INTERNATIONAL RELATIONS LECTURER JASMINA BOJIC AWARDED UNESCO'S FELLINI MEDAL

Founder and Executive Director of the United Nations Association Film Festival (UNAFF)

Paris, May 24, 2014

JASMINA BOJIC, Founder and Executive Director of the United Nations Association Film Festival (UNAFF), has been awarded UNESCO's Fellini Medal.

The International Council for Film, Television and Audiovisual Communication (ICFT) presented at the United Nations Educational, Scientific and Cultural Organization (UNESCO) headquarters in Paris the UNESCO Fellini Medal to Jasmina Bojic, Founder and Executive Director of the United Nations Association Film Festival (UNAFF), in recognition of her exceptional contribution in promoting the principles of the Universal Declaration of Human Rights through the art of documentary film.

The Federico Fellini Medal was created by UNESCO in 1994 to recognize major contributions to the international film heritage, its promotion and preservation.

The first Fellini Medal was awarded to the President of the Cannes Film Festival, Pierre Voit, and over the years it had many distinctive recipients, among them Gerard Depardieu, Vanessa Redgrave, Clint Eastwood, Abbas Kiarostami, Im Kwon taek, Lester James Peries, Pierre Rissient and Jerome Clement, President of the Franco-German TV channel ARTE.

The medal itself was designed in 1994 by the Italian artist Valerio Adami, as homage to the Italian Maestro Federico Fellini, who passed away the year before.

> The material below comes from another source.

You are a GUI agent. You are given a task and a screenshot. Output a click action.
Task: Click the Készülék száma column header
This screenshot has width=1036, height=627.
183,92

UNESCO's Fellini Medal was first presented at the 48th Cannes Film Festival (1994), which was also the occasion of the Centenary of the creation of cinema.

Jasmina Bojic, who is also a film critic and educator at Stanford University, was informed of the award in April during the InfoPoverty Conference at the UN in New York, while the Fellini Medal was officially presented to her in May at the UNESCO headquarters in Paris.

Presenting the award, the ICFT stated, "Over the years UNAFF has become a highly regarded platform for intrepid documentaries with a stellar reputation with filmmakers and audiences alike. Through the "Camera As Witness" program, which Ms. Bojic created at Stanford University, UNAFF and its films have become an invaluable tool in the education process as well.

"For the last 15 years UNAFF has also offered a Traveling Film Festival, which has spread the reach of its documentary films through dozens of communities, cooperating with other Festivals, Universities and Organizations.

"The four films presented at the UNAFF Traveling Film Festival during the UN InfoPoverty Conference in New York are of the highest quality, both from the point of view of content and of cinematographic aesthetic. In addition, there is a concurrence between the UNAFF and the ICFT's objectives as well as UNESCO's mandate in this field.

"It is a real lesson to the media, and the ICFT wishes to develop this vision of a world that is more and more essential for intercultural dialogue and mutual understanding.

"The ICFT hopes that the UNAFF will continue to develop this line of action and to be recognized in the world that has an ever greater need for moral values."